◆ What you have to do
Rewrite the lines below, replacing "Document Search" with "File Search" and leaving everything else unchanged. Omit the pictures from your answer.

◆ Excerpted records
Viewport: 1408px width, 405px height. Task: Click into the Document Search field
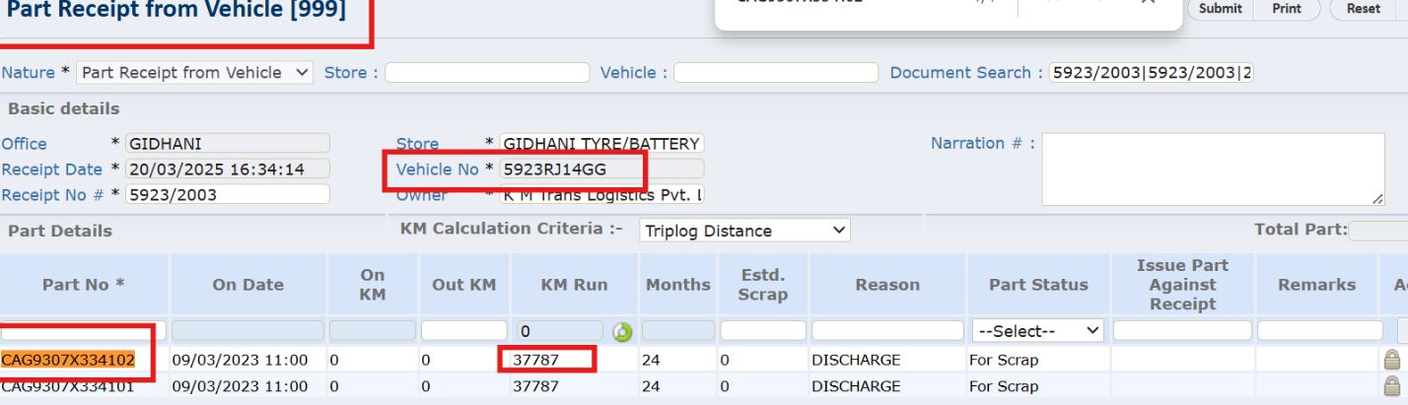[1151, 73]
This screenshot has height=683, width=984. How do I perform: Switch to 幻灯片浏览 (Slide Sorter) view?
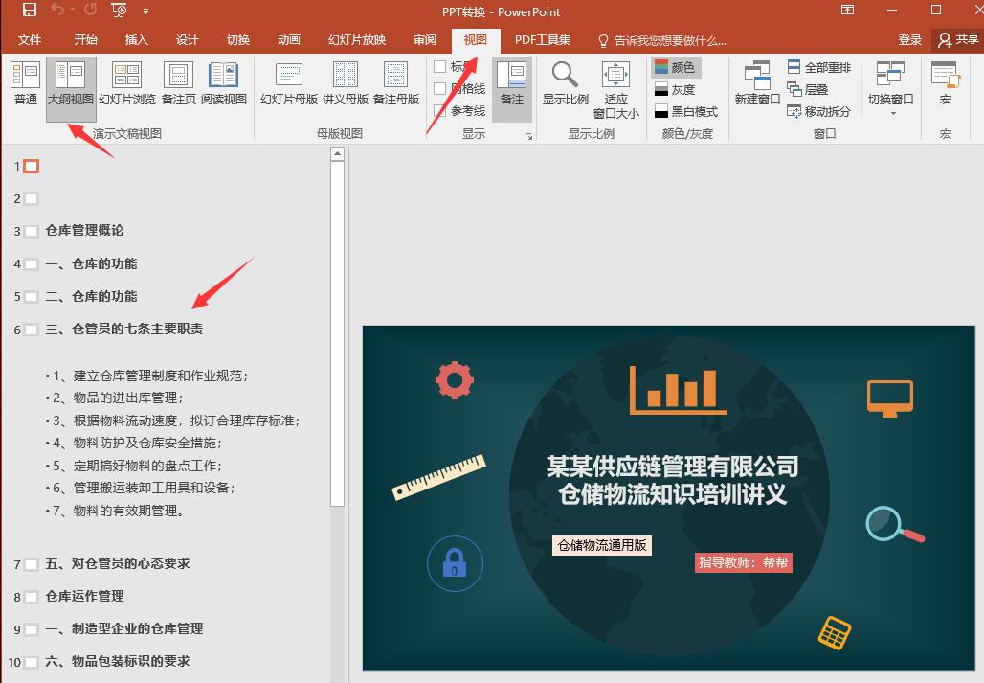click(126, 81)
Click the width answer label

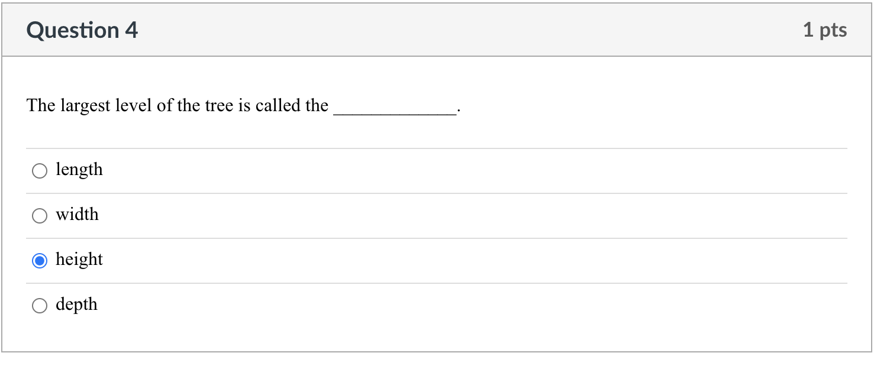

◆ Task result
Viewport: 1408px width, 405px height. Task: Click into the File Search field
[1151, 73]
This screenshot has height=683, width=984. How do I perform: Switch to 幻灯片浏览 (Slide Sorter) view?
click(126, 81)
Click the width answer label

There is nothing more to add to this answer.